Address the challenges of diagnosis and management of pediatric oculomotor nerve palsy through a case presentation of a 5-year-old boy with acute left oculomotor palsy and review of the literature. 

The most common causes of pediatric oculomotor nerve palsy are congenital (hypoplasia, agenesis, or focal thinning), traumatic (basilar skull fracture, orbital trauma, intracranial hemorrhage), and neoplastic (schwannoma, neuroma, meningioma). Less common but important considerations include inflammatory etiologies—specifically post-infectious or inflammatory neuritis. 

A previously healthy 5-year-old male presented with sudden onset diplopia, anisocoria (L ~ 8 mm, R ~ 4mm), left pupil nonreactivity to light, ptosis and deficits in left adduction and vertical upward gaze. History was negative for any prior trauma, but parents endorsed a recent viral infection that had resolved a week prior to presentation. 

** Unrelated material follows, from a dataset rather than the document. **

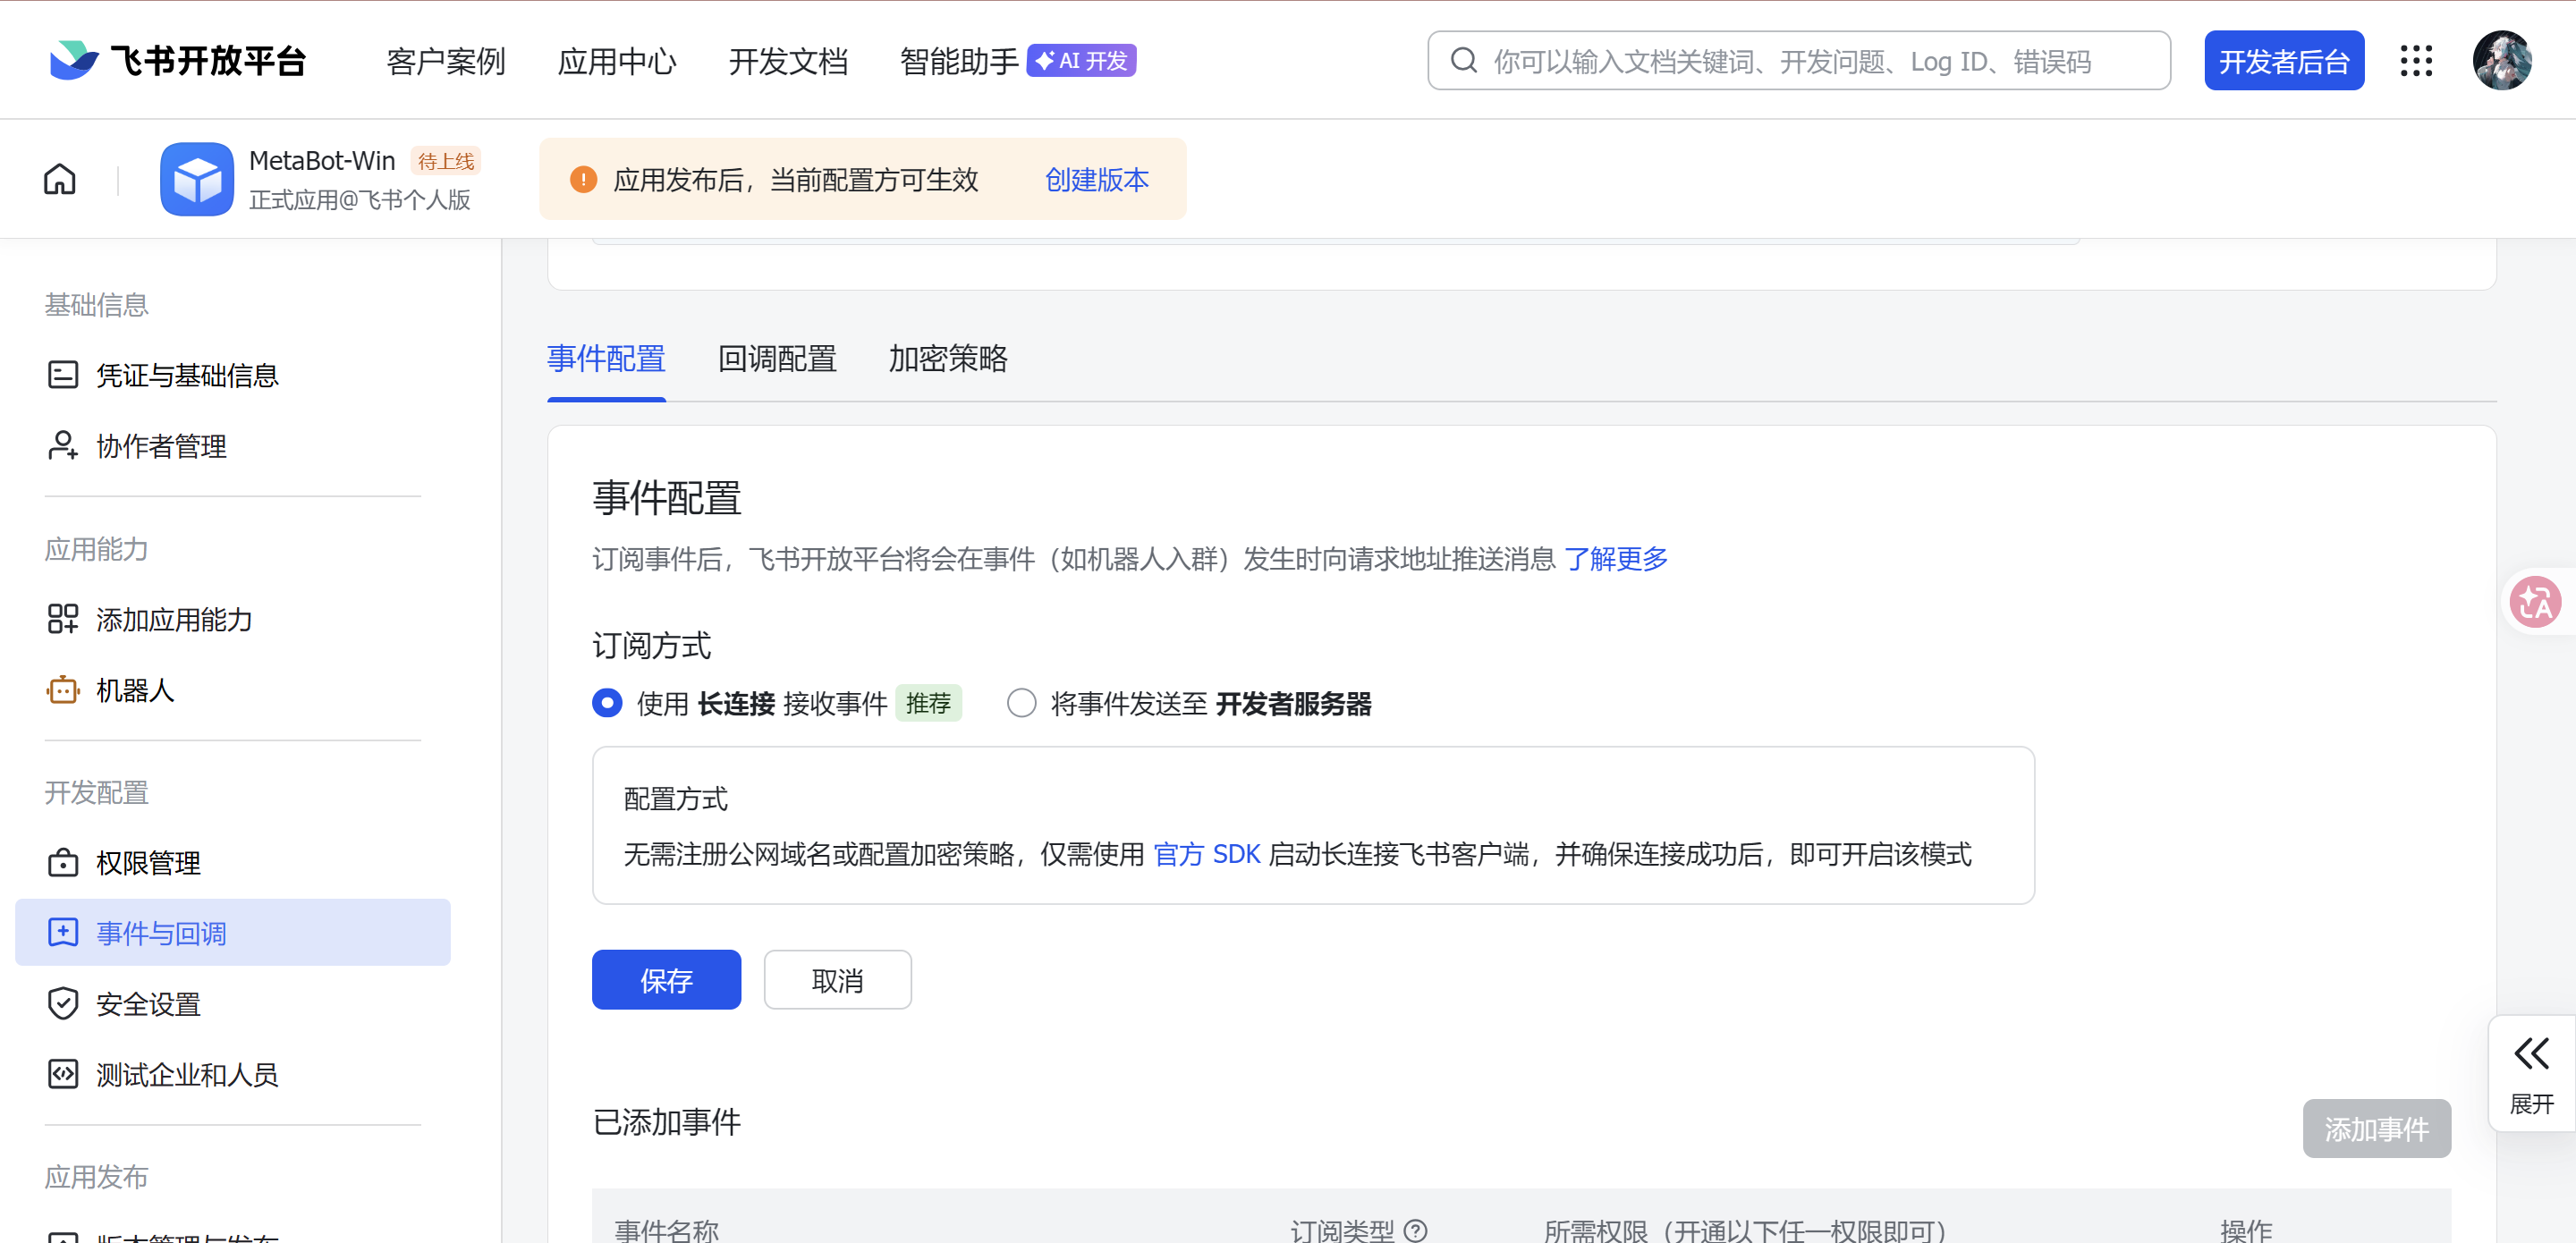The image size is (2576, 1243).
Task: Switch to the 加密策略 tab
Action: (947, 358)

CT head was negative for intracranial bleed, mass lesion, or fracture. MR angiography showed no evidence of aneurysms. MRI of the brain including FLAIR and T1 post contrast images showed subtle but clear thickening and enhancement of the left oculomotor nerve at the superior orbital fissure consistent with demyelinating neuropathy (images will be shown). Lumbar puncture was unsuccessful. Serum antibody testing for myasthenia gravis, neuromyelitis optica, MOGAD, and diverse peripheral neuropathies (i.e. GBS variant, Miller-Fisher syndrome) were unrevealing. Viral panel was negative. IVIG and 2 courses of steroid with taper were prescribed. Right eye patching was initiated. Over the next three months, the patient experienced gradual and complete symptom resolution. 

This case emphasizes the diagnostic challenge of pediatric oculomotor nerve palsy. The most common etiologies were excluded, while imaging findings and therapeutic response indicate an inflammatory or post-infectious mechanism. Early recognition and management remain critical in minimizing the risk of developing amblyopia and preserving visual function.